Coincidentally or not, two of Longo's colleagues from the high-rolling '80s art world--New York painters David Salle and Julian Schnabel--are also making first films, but neither has a budget close to Longo's. Salle's "Search and Destroy," made for $1 million, opened recently to mixed reviews, while Schnabel's bio-pic of the late artist Jean-Michel Basquiat is slated to be shot for $5 million.
There are those who say the three are tackling movies because the art-world money dried up, and several critics have commented that Longo, in particular, had lost his way as a visual artist by the mid-'80s. Dubbed "Robert Long Ago" by New York Times critic Roberta Smith, Longo was the subject of a major retrospective organized by LACMA in 1989 that was roundly trounced by the art intelligentsia.
Longo, however, says that he hasn't abandoned visual art in despair but that it has always been his intention to direct. A veteran of performance art who has been in punk rock bands, Longo did costumes and sets for the Mozart Festival's "Lucio Silla" (a production that has been presented several times over the past four years at theaters in Salzburg and Frankfurt). The 42-year-old artist has also directed rock videos, a short film titled "Arena Brains" and an episode of "Tales From the Crypt." Investing everything he has done with a larger-than-life theatricality that even he describes as bombastic, Longo's an obsessive moviegoer who has based much of his art on film stills. He believes he has been heading toward "Johnny Mnemonic" all his life.

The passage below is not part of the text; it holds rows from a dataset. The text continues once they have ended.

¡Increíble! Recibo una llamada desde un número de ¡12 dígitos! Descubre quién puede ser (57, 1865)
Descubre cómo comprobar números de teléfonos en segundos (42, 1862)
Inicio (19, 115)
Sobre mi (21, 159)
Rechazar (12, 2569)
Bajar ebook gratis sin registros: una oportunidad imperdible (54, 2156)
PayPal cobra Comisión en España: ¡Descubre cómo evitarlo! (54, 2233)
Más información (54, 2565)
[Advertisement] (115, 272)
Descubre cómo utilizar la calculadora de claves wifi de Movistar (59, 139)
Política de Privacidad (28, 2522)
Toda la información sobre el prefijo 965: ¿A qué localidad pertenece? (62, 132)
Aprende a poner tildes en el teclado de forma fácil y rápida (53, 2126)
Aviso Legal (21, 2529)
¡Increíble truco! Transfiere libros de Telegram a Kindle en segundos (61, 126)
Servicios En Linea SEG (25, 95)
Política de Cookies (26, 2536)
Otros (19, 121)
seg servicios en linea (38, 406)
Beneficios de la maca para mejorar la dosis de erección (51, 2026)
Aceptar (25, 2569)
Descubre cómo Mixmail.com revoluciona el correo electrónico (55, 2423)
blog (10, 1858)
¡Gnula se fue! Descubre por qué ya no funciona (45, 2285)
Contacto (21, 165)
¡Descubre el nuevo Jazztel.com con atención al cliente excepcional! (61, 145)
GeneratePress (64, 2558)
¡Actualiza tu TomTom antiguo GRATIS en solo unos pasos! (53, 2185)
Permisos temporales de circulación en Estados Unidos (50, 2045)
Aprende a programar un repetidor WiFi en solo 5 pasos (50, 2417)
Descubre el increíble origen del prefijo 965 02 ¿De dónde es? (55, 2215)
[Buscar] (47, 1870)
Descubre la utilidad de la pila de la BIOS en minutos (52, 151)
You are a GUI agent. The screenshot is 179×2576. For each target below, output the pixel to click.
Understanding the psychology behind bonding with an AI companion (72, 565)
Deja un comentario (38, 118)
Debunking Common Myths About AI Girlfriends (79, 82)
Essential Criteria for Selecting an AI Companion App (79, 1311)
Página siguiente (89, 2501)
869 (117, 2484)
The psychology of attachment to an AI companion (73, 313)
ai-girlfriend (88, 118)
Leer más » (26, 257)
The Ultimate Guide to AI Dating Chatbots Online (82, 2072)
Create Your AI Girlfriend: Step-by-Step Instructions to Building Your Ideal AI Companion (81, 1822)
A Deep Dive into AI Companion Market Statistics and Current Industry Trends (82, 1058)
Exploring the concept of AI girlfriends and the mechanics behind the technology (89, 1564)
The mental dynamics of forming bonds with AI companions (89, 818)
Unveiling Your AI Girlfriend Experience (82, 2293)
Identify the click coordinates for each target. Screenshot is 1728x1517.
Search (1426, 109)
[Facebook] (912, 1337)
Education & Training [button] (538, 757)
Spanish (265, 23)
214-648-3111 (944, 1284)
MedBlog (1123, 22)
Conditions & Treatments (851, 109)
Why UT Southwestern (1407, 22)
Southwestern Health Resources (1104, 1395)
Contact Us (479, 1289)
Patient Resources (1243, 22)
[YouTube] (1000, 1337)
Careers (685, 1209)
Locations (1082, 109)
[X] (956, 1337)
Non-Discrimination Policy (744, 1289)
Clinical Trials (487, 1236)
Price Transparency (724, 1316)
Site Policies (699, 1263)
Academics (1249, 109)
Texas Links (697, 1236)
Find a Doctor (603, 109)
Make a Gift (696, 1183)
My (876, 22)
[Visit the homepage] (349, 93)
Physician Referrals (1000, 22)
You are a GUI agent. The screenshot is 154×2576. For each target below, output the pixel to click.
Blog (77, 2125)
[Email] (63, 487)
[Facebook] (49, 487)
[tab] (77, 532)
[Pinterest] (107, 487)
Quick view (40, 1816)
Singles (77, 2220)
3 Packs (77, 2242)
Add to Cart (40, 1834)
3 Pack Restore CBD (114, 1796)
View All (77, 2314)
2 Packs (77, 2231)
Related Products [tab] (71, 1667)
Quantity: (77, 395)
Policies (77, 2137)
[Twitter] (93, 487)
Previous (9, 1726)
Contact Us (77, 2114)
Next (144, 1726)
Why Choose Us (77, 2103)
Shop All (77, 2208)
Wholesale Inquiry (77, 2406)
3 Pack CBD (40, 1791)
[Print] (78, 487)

"I've never liked the idea of the artist as this guy who's marooned in a studio, and I always wanted to make work that competes with the things that influence me--like movies," Longo says. "Moreover, art and movies aren't separate for me. The process of editing, for instance, was central to a lot of the art produced in the '80s, so this film isn't about putting art on the back burner, and I don't consider it a sellout. I'm not trying to make 'Last Year at Marienbad,' but I'm not making 'City Slickers' either."
"Johnny Mnemonic" also stars Dolph Lundgren, Henry Rollins, Ice-T, Takeshi Kitano, Dina Meyer and Barbara Sukowa (who was featured in several films by Rainer Werner Fassbinder and is also Longo's wife). The film was shot last year on locations in Toronto and Montreal.
Reeves plays Johnny, a courier whose clients pay him to load data into his computer-enhanced memory cells. Longo describes the character as "a low-grade 007" and those familiar with his art will recognize that the look of Reeves' character--sharp suit, tie and slick haircut--was first hammered out by Longo in the early '80s in a series of drawings titled "Men in the Cities."
Reeves, who has worked with such prestigious directors as Francis Coppola, Bernardo Bertolucci and Kenneth Branagh, knew nothing of either Longo or his art before "Johnny Mnemonic." So why did he sign on?
"Because Johnny's a great character and I trusted Robert," he flatly declares. "I looked at some of his artwork, and on meeting him it was immediately apparent to me that he's a creative man. He's directed opera and performance art and been in a band, so he has a feeling for how a creative community works.